Negligence has also been defined as the failure to exercise due care or the failure

to do what a reasonable and prudent person would do under the circumstances.

Neely v. Commissioner, 85 T.C. 934, 947 (1985). Negligence also includes any

failure by the taxpayer to keep adequate books and records or to substantiate items

properly. Sec. 1.6662-3(b)(1), Income Tax Regs. Section 6662(c) determines that

“disregard” includes any careless, reckless, or intentional disregard.

      Section 6664(c)(1) provides an exception to the accuracy-related penalty if

it is shown that the taxpayer had reasonable cause and acted in good faith. Sec.

1.6664-4(b)(1), Income Tax Regs. The decision as to whether the taxpayer acted

with reasonable cause and in good faith depends upon all the pertinent facts and

circumstances. Higbee v. Commissioner, 116 T.C. 438, 448 (2001); see sec.

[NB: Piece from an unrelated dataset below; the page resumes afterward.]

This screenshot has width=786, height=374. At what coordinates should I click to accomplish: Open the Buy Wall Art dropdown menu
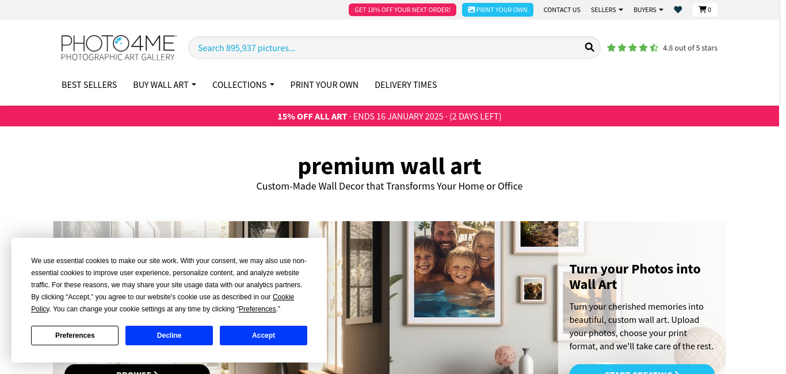(x=165, y=84)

1.6664-4(b)(1), Income Tax Regs.
                                        -20-

[*20] The Commissioner bears the burden of production with respect to a

taxpayer’s liability for accuracy-related penalties and the burden of proof for

increased penalties asserted in the answer . See sec. 7491(c). To meet those

burdens, the Commissioner must produce sufficient evidence indicating that it is

appropriate to impose the penalty. See Higbee v. Commissioner, 116 T.C. 446-

447.

       Petitioner intentionally destroyed most of the inventory and sales records

related to his AHHS dispensaries. The records petitioner ultimately provided to

respondent do not reconcile with the categories or amounts reported on

petitioner’s 2007 tax return. Petitioner has failed to keep and submit adequate

records to support his reported Schedule C expenses. Furthermore, petitioner has

failed to ascertain the proper treatment of his loss of any marijuana seized by the

DEA or substantiate his claim that the DEA seized $600,000 worth of marijuana

from the West Hollywood dispensary. Petitioner also undereported his income.

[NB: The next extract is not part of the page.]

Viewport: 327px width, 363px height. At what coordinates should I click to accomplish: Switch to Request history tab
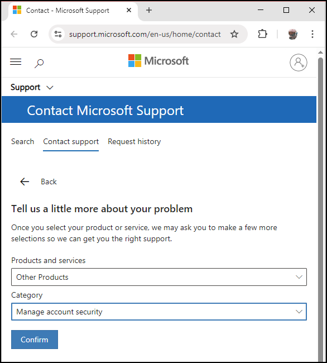coord(134,141)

Therefore, we find petitioner’s underpayment negligent and petitioner lacking

reasonable cause or good faith. Accordingly, we sustain respondent’s imposition

of an accuracy-related penalty under section 6662(a) for the 2007 tax year.
                                           -21-

[*21] In reaching our holdings herein, we have considered all arguments the

parties made, and to the extent we did not mention them above, we conclude they

are moot, irrelevant, or without merit.

      To reflect the foregoing,

                                                  Decision will be entered under

                                          Rule 155.